**Problems:**
1. In the register file project page, how many address inputs are needed to address the 32 words?
2. Repeat the part of the register file project page starting at "Final Project Description" and ending at "bits of data.".

──────── Page excerpt

Final Project: 32 Word 8 Bit Register File - ECE 421L 

Authored by Luis Garcia Rivas

garciari@unlv.nevada.edu

November 24, 2021

Final Project Description

For the lab final project I was tasked with designing a Register File that handles 32 words each consisting of 8 bits of data. 

To address all of the 32 words I will have to implement 5 address inputs (2^5 = 32 words). For the 8 bits of data I had to add

8 datalines. The unique thing about the datalines is they would function as inputs and outputs. To control when they're inputs(write)

────────────────
──────── Information supplied

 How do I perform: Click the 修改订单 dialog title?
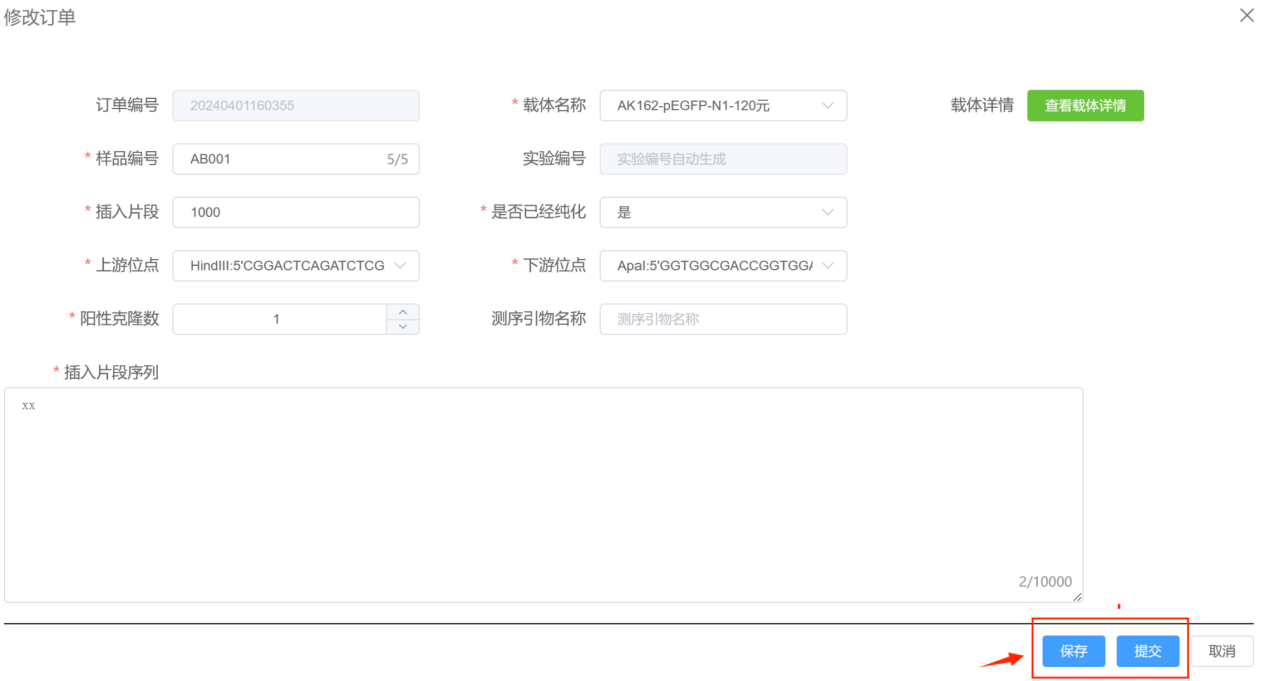pos(40,17)
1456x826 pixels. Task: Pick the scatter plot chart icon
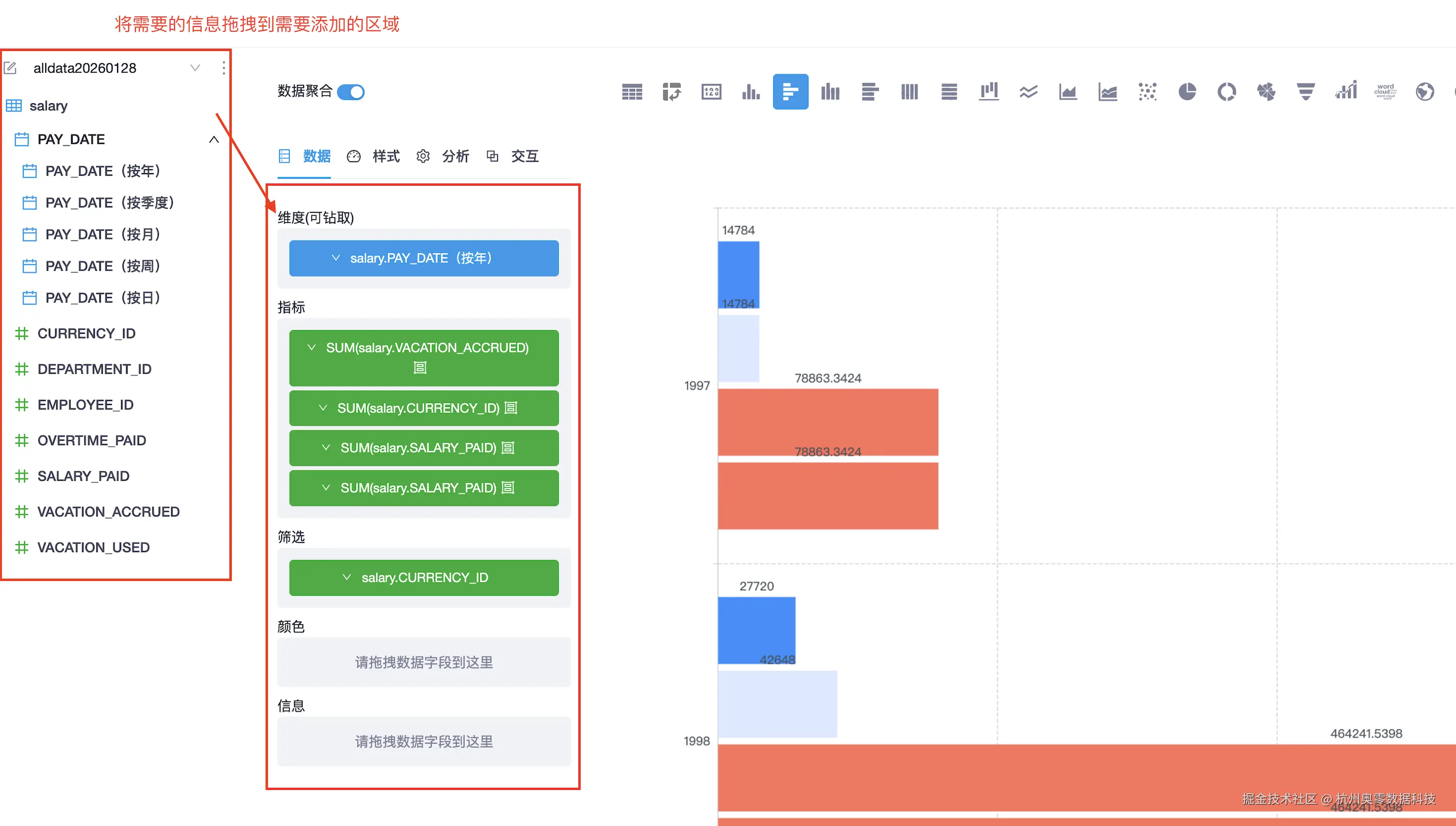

────────────────

**Solutions in order:**
1. 5 address inputs (2^5 = 32 words).

2.
Final Project Description

For the lab final project I was tasked with designing a Register File that handles 32 words each consisting of 8 bits of data.